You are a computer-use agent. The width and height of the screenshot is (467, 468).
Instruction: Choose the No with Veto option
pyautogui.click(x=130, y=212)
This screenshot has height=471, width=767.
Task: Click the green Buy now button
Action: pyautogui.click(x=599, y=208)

- Do this
Identify every line in the data above that contains the word "screenshot", and copy each of those lines in full.

- Answer to this problem
You are a computer-use agent. The width and height of the screenshot is (467, 468).
This screenshot has height=471, width=767.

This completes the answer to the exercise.